- **AIM OF THE TASK**
For this exercise, retype each line of the material below verbatim and omit any picture.

===============

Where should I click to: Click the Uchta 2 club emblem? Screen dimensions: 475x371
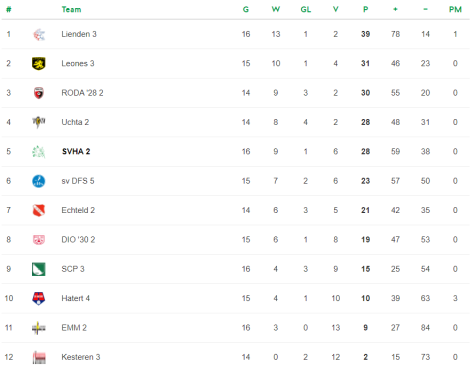[39, 122]
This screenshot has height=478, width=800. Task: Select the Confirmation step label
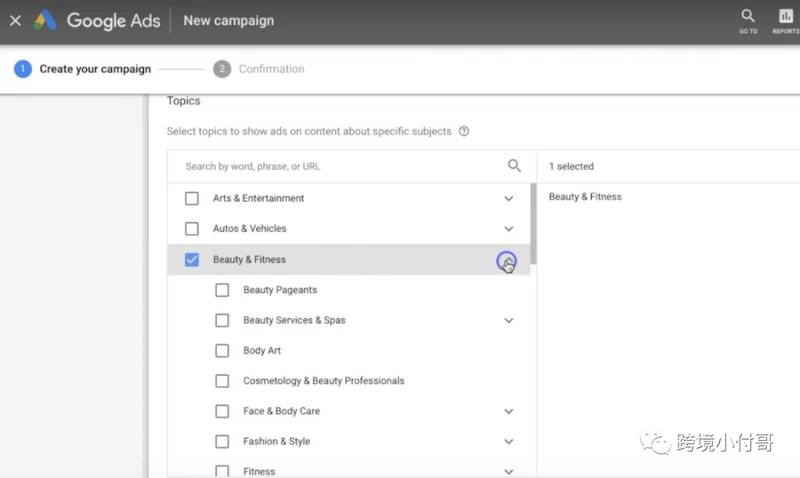pyautogui.click(x=271, y=69)
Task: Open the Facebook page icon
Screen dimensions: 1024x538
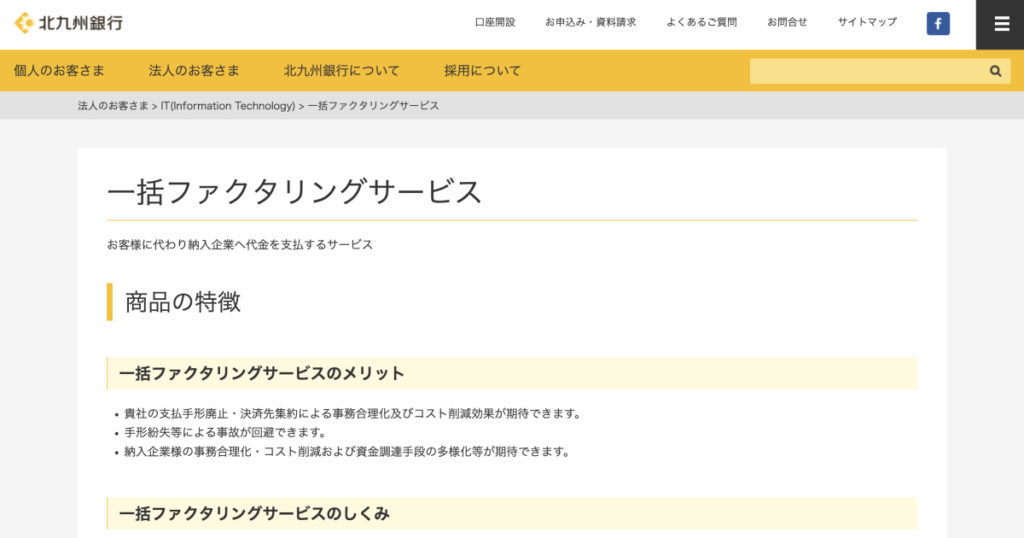Action: pyautogui.click(x=938, y=24)
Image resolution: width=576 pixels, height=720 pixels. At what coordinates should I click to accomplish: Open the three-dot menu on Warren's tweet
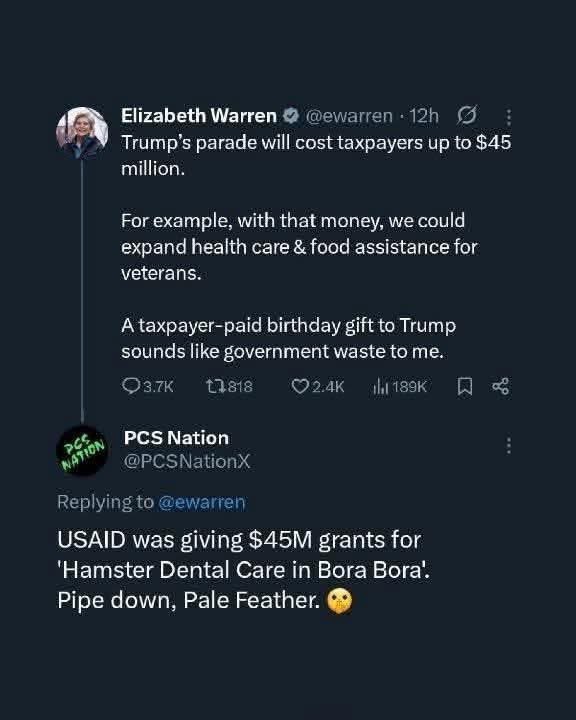(x=508, y=117)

===============

- **EXERCISE SOLUTION**
Where should I click to: Click the Uchta 2 club emblem? Screen dimensions: 475x371
[39, 122]
This screenshot has height=478, width=800. Task: Select the Confirmation step label
pyautogui.click(x=271, y=69)
Task: Open the Facebook page icon
Screen dimensions: 1024x538
Action: pyautogui.click(x=938, y=24)
Image resolution: width=576 pixels, height=720 pixels. At what coordinates should I click to accomplish: Open the three-dot menu on Warren's tweet
(x=508, y=117)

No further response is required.